It is unclear whether the lack of effectiveness of treatment with single-agent pan-PI3K inhibitors in triple-negative breast cancer is related to adaptive activation of compensatory signaling pathways or due to a failure to achieve sufficient target inhibition and PI3K pathway suppression due to toxicity. PTEN loss has been found to lead to a convergent PTEN-null phenotype resistant to PI3K-alpha inhibition [34]. Given that 60% of triple-negative breast cancers harbor PTEN genomic alterations [7, 8], it would be important to define whether such alterations could also be responsible for de novo resistance to PI3K inhibitors as well. Furthermore, given the variable efficacy of targeting the PI3K pathway to date in unselected or PI3K-activated triple-negative breast cancer, additional biomarker analyses are needed to better understand the putative oncogenic role of these genes in this breast cancer subtype.
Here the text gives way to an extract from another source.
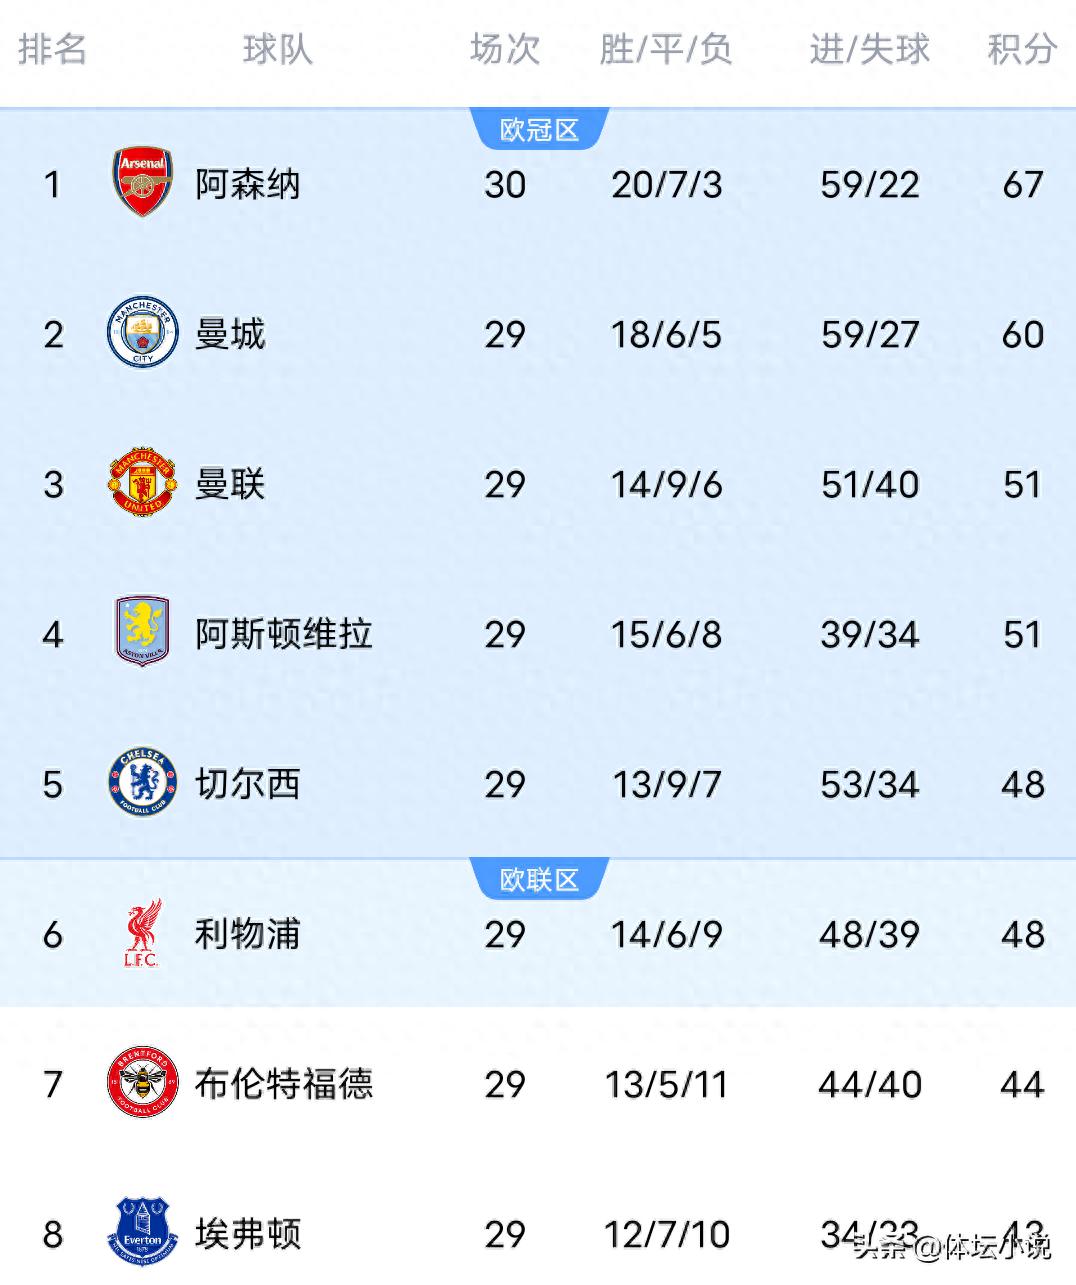Image resolution: width=1076 pixels, height=1285 pixels.
Task: Open team page for 阿森纳
Action: [248, 183]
Our study had several limitations. First, we tested only single-agent buparlisib and cannot rule out that combination therapies might provide additional efficacy. Since we initiated this study, the treatment landscape for patients with metastatic triple-negative breast cancer has evolved considerably, and two targeted approaches were recently approved: the anti-PD-L1 inhibitor atezolizumab in combination with nab-paclitaxel in PD-L1-positive triple-negative breast cancer [35], and the PARP inhibitors olaparib or talazoparib for germline BRCA1/BRCA2 mutation carriers [36, 37]. There are now preliminary data supporting the molecular rationale to test combinations of PI3K inhibitors with these agents [38]. For example, based on a strong preclinical synergistic signal combining buparlisib and olaparib [39], a phase 1 clinical trial evaluating the combination was launched in advanced triple-negative breast cancer and ovarian carcinoma [40]. Results of the study demonstrated feasibility and promising anti-cancer activity for this combination, though transaminase elevations and neuropsychiatric adverse events were common and responsible for dose-limiting toxicities. There are also emerging data that PTEN loss is associated with resistance to immunotherapy, raising the question of whether combinations of inhibitors of PI3K/AKT/mTOR signaling with immune checkpoint inhibitors could provide additional clinical efficacy [41]. Second, although we had originally designed the study to evaluate predictive biomarkers of response to buparlisib, with potential expansion cohorts enriched for the identified biomarkers, we did not observe sufficient clinical activity to move on to expansion cohorts or to test for potential predictors of clinical benefit. In addition, we could not establish if the degree of PI3K downmodulation was sufficient to be consistent with antitumor activity.

Conclusions

In summary, buparlisib, when given as a single agent in patients with triple-negative breast cancer, was not associated with a strong clinical signal of efficacy, though a small subset of patients did achieve prolonged SD. Downmodulation of key nodes in the PI3K pathway was observed in patients who achieved tumor stabilization. The toxicity profile of buparlisib was consistent with previous reports, highlighting the pharmacological limitations of pan-PI3K inhibition compared to selective PI3K isoform inhibitors that may achieve improved efficacy with fewer side effects. Although our results do not support additional testing of single-agent PI3K inhibitors in triple-negative breast cancer, they do not preclude the potential benefit for the efficacy of rational combinations including selective PI3K pathway inhibitors.